For cephalometric measurements, the rate of consistency within the 95% limits of agreement was between 91.76% and 98.82% (Table 3), which indicated high consistency in these measurements. Also, the Bland-Altman plots (Fig. 3) visualize the consistency between paired measurements. The results essentially corroborate those of a previous study [17]. The range between the limits of agreement is wider for dental measurements than for skeletal or soft tissue measurements. This conclusion is consistent with our conclusion regarding landmark identification. There were a total of 8 measurements that were both statistically significant (P<0.05) and had mean differences above 2 mm or 2°. Dental measurements have more discrepancy in comparison with manual tracing. Soft tissue measurements are basically equivalent in the two methods. Since the RLCs selected in this study were all from people who had not yet undergone orthodontic treatment, the precision of dental measurements might increase if the automatic program were applied to post-treatment images.

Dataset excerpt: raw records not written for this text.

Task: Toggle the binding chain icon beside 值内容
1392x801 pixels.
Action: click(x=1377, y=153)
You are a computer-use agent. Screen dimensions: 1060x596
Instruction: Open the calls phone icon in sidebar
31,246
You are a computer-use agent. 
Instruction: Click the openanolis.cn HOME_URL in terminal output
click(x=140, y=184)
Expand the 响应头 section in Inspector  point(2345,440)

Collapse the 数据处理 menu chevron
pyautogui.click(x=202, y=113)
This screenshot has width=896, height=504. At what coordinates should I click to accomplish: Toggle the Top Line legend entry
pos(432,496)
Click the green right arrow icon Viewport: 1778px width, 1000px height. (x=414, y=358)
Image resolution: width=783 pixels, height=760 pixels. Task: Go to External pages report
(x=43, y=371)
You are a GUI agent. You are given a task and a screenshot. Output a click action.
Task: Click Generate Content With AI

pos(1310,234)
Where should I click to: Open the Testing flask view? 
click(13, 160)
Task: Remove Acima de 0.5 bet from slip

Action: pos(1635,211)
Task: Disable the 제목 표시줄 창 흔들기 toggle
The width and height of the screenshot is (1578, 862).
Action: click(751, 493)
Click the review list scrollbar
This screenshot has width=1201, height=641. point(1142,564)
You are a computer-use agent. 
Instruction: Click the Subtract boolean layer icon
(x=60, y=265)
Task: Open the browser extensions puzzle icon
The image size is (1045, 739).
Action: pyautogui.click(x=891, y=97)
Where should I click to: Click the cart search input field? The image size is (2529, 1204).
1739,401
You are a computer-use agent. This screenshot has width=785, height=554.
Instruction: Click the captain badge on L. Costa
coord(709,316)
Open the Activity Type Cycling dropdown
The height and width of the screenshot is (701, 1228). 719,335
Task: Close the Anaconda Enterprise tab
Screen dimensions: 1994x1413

Generally, the consistency of AI cephalometric measurements is almost at an acceptable level, considering that it is nearly 80 times faster than manual cephalometric analysis. The main results that were of interest to us proved fairly good precision and consistency with manual analysis. Only a few measurements showed significant bias. Thus, human supervision is still necessary for automatic landmark identification. The solutions for increasing the accuracy and efficiency of automatic cephalometric analysis may be to improve the quality of the image like sharpening and algorithm approving and to implement an outlier detection and feedback system [23]. Orthodontists would need to spend only a short time checking the results of automatic localization, which could save them a great deal of time during clinical work.

Despite its strengths, this study also has several limitations. We used initial diagnosis RLCs to assess the automatic program. Diverse and complex intraoral conditions, such as overlapping teeth, overjet and overbite, are complex and make it difficult for AI to recognize relevant landmarks and obtain measurements. More detailed classification of image samples would increase the comprehensiveness of the conclusions. In addition, we selected fewer soft tissue landmarks than skeletal or dental landmarks, and the same was true of soft tissue measurements versus skeletal and dental measurements. The results would be more reliable if more soft tissue indicators were included.

Conclusion

Cephalometric measurements obtained from automatic analysis software are almost reliable enough to be acceptable in clinical work. Nevertheless, automatic cephalometry is not capable of completely replacing manual tracing. There still exist differences in localization, especially for some dental landmarks. Additional manual supervision and adjustment of automatic programs will help increase their accuracy, consistency and efficiency.